Collected data entries

------------------------------------------------

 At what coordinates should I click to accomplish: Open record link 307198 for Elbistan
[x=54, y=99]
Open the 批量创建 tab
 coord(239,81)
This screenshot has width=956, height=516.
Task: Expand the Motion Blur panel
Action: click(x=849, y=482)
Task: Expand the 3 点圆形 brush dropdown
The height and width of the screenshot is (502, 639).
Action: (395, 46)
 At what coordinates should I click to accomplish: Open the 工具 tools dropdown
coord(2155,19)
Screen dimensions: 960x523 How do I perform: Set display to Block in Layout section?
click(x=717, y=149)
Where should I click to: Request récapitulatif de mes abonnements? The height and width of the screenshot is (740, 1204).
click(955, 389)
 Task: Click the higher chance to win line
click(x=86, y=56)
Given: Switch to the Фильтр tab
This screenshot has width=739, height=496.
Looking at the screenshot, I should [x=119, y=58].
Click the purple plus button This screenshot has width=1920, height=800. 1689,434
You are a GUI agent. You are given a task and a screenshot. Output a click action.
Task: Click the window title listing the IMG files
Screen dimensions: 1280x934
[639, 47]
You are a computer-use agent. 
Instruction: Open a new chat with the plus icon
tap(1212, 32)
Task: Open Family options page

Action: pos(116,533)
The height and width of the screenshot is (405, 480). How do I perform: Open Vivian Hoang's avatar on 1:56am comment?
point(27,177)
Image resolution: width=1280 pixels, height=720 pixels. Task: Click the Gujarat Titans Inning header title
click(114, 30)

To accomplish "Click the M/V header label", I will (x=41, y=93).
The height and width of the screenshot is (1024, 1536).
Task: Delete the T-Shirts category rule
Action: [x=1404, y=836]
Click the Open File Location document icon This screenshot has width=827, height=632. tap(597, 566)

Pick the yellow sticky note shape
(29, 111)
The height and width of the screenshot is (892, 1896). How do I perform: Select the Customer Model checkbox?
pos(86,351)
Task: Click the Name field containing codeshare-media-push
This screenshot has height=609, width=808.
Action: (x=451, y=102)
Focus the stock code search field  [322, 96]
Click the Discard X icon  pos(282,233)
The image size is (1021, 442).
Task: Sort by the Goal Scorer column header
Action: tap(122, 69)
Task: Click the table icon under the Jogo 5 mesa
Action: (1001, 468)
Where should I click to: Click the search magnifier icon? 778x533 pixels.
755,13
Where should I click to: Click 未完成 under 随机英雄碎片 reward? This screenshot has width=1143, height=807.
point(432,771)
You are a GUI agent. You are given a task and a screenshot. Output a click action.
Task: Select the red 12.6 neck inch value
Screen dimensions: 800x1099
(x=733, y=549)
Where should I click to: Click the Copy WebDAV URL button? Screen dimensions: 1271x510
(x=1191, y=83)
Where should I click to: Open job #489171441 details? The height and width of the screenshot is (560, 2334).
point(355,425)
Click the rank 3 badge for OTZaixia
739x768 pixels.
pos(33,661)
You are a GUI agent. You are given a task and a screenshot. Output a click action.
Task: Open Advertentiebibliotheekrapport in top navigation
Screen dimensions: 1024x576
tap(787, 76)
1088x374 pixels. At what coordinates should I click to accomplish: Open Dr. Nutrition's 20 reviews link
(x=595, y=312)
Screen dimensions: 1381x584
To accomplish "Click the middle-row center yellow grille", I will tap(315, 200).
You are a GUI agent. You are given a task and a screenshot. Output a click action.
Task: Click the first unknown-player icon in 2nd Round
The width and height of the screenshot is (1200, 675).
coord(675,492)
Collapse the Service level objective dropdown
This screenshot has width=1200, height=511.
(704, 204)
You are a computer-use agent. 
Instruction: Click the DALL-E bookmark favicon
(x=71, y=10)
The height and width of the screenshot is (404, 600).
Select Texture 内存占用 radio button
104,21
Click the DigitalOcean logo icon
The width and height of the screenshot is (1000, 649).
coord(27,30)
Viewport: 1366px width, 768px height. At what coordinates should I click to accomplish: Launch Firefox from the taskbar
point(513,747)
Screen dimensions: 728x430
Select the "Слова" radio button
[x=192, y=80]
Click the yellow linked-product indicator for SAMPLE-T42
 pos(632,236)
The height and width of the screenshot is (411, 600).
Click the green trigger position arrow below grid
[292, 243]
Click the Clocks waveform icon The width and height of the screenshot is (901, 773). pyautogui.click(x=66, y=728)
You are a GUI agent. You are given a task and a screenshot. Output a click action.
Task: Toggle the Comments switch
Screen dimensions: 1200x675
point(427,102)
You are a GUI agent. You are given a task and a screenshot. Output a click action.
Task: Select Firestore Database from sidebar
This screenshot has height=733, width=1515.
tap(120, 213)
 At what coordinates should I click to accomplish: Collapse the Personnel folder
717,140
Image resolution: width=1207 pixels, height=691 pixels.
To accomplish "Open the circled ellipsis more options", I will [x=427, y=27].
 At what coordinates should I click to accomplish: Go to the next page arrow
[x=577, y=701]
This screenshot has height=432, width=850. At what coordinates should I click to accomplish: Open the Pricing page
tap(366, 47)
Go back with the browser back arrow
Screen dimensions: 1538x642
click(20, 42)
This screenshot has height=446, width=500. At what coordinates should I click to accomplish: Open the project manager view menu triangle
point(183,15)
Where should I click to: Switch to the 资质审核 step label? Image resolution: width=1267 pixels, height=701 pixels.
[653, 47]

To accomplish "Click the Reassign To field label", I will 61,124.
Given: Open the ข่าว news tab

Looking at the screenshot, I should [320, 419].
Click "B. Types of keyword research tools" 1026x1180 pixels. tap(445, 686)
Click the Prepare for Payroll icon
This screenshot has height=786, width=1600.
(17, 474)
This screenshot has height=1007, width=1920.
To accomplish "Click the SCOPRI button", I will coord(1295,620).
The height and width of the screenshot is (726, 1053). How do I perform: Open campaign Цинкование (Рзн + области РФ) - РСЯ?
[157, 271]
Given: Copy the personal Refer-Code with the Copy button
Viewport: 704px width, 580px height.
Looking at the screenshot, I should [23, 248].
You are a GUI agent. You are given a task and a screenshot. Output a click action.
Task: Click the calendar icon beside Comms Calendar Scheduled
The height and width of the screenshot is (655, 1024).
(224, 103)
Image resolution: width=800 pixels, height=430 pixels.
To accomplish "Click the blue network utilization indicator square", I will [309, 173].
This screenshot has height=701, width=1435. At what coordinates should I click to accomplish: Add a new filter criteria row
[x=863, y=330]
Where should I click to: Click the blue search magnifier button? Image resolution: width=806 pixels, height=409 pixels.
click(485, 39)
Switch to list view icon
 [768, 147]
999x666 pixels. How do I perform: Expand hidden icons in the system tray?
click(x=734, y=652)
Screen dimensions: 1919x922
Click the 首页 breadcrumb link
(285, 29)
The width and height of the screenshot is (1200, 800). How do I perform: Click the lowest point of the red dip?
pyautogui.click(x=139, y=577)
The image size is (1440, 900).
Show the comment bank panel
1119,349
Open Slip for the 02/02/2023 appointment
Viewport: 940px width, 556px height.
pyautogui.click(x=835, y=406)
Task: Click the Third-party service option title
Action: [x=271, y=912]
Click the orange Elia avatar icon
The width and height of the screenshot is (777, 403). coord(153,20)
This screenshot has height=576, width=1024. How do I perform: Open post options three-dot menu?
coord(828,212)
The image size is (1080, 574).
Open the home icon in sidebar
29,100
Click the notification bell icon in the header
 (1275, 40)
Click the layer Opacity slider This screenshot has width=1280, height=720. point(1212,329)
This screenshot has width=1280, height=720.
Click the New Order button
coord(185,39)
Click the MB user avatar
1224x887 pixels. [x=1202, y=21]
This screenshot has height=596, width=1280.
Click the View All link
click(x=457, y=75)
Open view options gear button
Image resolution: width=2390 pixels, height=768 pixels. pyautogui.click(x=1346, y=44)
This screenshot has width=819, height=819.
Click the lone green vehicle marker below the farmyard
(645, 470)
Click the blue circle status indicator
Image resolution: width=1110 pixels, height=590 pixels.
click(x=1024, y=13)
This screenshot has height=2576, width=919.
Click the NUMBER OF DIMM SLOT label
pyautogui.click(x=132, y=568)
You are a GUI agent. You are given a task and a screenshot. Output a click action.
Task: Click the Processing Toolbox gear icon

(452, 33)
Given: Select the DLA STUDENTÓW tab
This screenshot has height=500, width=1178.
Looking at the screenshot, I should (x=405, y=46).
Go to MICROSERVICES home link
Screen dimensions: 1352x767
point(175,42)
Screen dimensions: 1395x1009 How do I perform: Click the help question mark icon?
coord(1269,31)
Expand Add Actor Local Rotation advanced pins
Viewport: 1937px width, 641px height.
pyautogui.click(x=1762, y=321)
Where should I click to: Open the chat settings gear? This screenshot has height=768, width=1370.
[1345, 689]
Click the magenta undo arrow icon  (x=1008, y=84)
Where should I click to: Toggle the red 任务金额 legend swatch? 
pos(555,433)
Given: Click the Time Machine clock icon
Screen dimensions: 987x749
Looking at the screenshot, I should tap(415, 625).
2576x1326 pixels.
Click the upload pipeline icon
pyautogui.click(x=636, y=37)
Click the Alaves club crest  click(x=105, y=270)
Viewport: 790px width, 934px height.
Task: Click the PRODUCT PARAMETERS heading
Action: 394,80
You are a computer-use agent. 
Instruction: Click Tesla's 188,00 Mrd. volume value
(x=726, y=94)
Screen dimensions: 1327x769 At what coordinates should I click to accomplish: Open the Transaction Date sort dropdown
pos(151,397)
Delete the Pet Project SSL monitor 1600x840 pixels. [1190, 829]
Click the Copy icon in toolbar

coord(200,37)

------------------------------------------------

What is needed is each line from the records with the word "field" in it.

Task: Click the Name field containing codeshare-media-push
Focus the stock code search field  [322, 96]
To accomplish "Click the Reassign To field label", I will 61,124.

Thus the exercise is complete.